Marine Le Pen, the leader of France’s nationalist and socially conservative Le Front National, is twice as popular as president François Hollande among the French electorate, according to a recent poll.
Only 14% of people surveyed by Ifop, a leading market research company, said that they would vote for Hollande if the presidential elections were held this week, compared to 29% for Le Pen. 26% of respondents said they would vote for former president Nicolas Sarkozy if he were to be selected as the candidate for the UMP (Union for a Popular Movement) party. Sarkozy announced his intention to challenge Hollande for the presidency in the 2017 election in September.
Marine Le Pen and her party have continued to surge in popularity, amidst growing dissatisfaction with mainstream politics. Yesterday’s results constitute an increase in support of 10 points since 2012. In May, Le Front National came out on top in the country’s European election, with 25 per cent of the vote.
The Ifop poll places le Pen slightly ahead of her nearest rival, Alain Juppé, of the centre-right UMP party. 28% said that they would vote for Juppé, if he, rather than Sarkozy, were the UMP candidate, compared to Le Pen’s 30%. Juppé’s popularity marks a surprising comeback for the former prime minister who was convicted of corruption in 2004.
The results show that, under current popularity ratings, Hollande would be unable to even qualify for the second round of presidential elections, as he comes in behind fellow Socialist Party presidential hopefuls Arnaud Montebourg and Manuel Valls, France’s prime minister.
Hollande’s popularity has dropped three points from the last Ifop poll, which placed him at 17% in September. His ratings have consistently fallen since he took office in May 2012, as unemployment remains stubbornly high and the economy continues to flounder.
Hollande’s ratings represent an all-time low for a sitting president since Ifop began undertaking presidential popularity polling in 1958. In December 1991, socialist president François Mitterrand sank to a low of 22 percent, while Hollande's conservative predecessor Nicolas Sarkozy's popularity hit a low of 28 percent in April 2011 in Ifop polls.
Fréderic Dabi, the deputy director general of Ifop said in a radio interview yesterday: "It is absolutely unprecedented for a sitting president to be a minority in his own camp. We see that less than half of all Socialist voters would vote for him in the next presidential election."
He added that the survey, which was conducted among a representative sample of 1,382 people registered on French electoral lists, marked “a real turn to the right” in French politics, and highlighted the electoral weakness of the Socialist government.
Dr Emmanuel Martin, an economist and director of the Institute for Economic Studies Europe, a leading think-tank based in Paris, attributes the rise of Le Pen and her party to “a range of converging causes”, stemming from France’s economic crisis and popular dissatisfaction with mainstream parties.

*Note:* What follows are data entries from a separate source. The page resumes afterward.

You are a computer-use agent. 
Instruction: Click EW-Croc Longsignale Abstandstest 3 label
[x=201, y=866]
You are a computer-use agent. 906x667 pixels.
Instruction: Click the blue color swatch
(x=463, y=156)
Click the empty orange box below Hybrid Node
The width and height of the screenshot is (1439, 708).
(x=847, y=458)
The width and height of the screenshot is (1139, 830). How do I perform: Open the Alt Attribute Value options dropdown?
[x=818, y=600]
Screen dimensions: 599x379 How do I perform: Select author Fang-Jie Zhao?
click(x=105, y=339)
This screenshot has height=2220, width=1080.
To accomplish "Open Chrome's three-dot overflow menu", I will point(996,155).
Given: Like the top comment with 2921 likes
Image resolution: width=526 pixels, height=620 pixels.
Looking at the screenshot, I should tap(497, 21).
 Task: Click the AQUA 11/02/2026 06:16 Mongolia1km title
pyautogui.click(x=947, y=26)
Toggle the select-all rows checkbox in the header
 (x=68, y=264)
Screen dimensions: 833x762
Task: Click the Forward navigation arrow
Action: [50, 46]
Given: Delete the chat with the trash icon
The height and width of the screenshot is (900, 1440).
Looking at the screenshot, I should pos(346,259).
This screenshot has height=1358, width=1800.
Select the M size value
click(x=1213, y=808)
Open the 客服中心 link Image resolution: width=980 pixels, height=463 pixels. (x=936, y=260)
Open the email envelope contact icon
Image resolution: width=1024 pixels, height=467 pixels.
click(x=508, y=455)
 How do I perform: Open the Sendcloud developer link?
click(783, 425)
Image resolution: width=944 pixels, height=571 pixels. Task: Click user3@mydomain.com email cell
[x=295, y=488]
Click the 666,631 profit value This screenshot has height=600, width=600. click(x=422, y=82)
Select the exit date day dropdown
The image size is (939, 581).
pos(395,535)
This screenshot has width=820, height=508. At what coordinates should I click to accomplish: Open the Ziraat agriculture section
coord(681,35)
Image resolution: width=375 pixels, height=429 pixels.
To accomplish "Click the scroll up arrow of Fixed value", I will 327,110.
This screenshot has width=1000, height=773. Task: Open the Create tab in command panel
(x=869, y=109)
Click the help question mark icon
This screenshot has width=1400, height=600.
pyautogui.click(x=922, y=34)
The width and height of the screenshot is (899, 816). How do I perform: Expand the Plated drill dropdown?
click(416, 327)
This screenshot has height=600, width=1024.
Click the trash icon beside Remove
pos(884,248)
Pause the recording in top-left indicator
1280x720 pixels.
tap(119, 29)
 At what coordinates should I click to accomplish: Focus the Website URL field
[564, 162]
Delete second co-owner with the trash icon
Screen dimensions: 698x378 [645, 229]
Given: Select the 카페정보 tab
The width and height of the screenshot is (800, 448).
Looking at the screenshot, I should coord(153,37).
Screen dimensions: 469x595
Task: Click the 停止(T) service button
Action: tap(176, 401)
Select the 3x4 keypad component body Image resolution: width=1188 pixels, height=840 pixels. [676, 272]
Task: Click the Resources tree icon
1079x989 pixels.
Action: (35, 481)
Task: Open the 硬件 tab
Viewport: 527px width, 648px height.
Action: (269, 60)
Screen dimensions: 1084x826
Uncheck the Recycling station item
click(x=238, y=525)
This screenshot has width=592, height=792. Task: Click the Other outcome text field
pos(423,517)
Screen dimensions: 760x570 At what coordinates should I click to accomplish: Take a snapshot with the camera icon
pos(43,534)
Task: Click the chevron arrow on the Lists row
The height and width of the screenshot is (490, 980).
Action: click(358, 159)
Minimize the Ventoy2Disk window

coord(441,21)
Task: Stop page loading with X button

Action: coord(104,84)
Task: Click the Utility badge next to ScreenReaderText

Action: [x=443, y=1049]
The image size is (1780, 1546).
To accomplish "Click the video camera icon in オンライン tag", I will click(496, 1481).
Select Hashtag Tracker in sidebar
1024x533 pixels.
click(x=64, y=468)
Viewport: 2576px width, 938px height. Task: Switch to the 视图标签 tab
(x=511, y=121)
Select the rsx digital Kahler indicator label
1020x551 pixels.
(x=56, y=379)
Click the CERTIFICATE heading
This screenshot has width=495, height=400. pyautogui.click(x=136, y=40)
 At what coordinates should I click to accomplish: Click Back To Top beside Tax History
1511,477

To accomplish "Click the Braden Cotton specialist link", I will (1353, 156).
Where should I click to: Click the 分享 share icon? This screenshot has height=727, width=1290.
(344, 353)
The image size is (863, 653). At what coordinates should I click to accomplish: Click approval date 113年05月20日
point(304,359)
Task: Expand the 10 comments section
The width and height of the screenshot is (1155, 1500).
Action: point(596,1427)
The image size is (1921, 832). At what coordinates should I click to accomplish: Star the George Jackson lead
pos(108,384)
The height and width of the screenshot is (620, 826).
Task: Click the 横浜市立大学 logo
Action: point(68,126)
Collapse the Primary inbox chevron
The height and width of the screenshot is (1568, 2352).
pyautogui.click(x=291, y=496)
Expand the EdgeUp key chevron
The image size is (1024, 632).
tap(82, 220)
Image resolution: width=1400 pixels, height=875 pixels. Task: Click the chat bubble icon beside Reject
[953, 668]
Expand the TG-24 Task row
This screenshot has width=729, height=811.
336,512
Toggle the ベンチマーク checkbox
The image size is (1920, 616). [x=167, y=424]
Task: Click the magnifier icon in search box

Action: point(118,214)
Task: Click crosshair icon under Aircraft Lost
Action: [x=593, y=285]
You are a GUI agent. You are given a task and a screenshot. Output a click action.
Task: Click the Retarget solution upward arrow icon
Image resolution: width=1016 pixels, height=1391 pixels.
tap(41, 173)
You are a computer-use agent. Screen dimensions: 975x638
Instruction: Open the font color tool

“Marine Le Pen is attracting people from all sides of the political spectrum - from right and left. What her party offers is the perfect synthesis of all their protective urges.”
“Le Front National is both nationalist and socialist. It pledges a bigger welfare state - for the French only, while promising to leave Europe and undertake a policy of ‘de-globalisation’. It’s simultaneously protectionist and paternalistic - offering exactly the kind of policies people look for in times of crisis.”
Martin also highlighted the decline of the two main parties in France, and the personal failures of François Hollande, who, he said “has been unable to implement his promised solutions [to the economic crisis] because of the sheer amount of debt France is in.”
“His governments have killed the economy by raising income taxes on high earners to the absurd rate of 75%, unemployment has risen to 3.3 million and government spending makes up 57% of GDP.”
He added that the opposition UMP is facing “a crisis of leadership” and internal struggles, after corruption scandals and alleged vote rigging by former leader Jean François Copé. “People don’t believe in them anymore,” he said.
On top of this, added Martin: “Le Pen has done an excellent job of removing the stigma attached to her party. She’s successfully shaken off the image of her father, has tried to remove the racist elements from her party... and now repeatedly invokes popular republican values. She’s even managed to attract large numbers of younger people, often on university campuses.”
“She will make it through to the second round of the Presidential elections, without a doubt,” Martin concluded.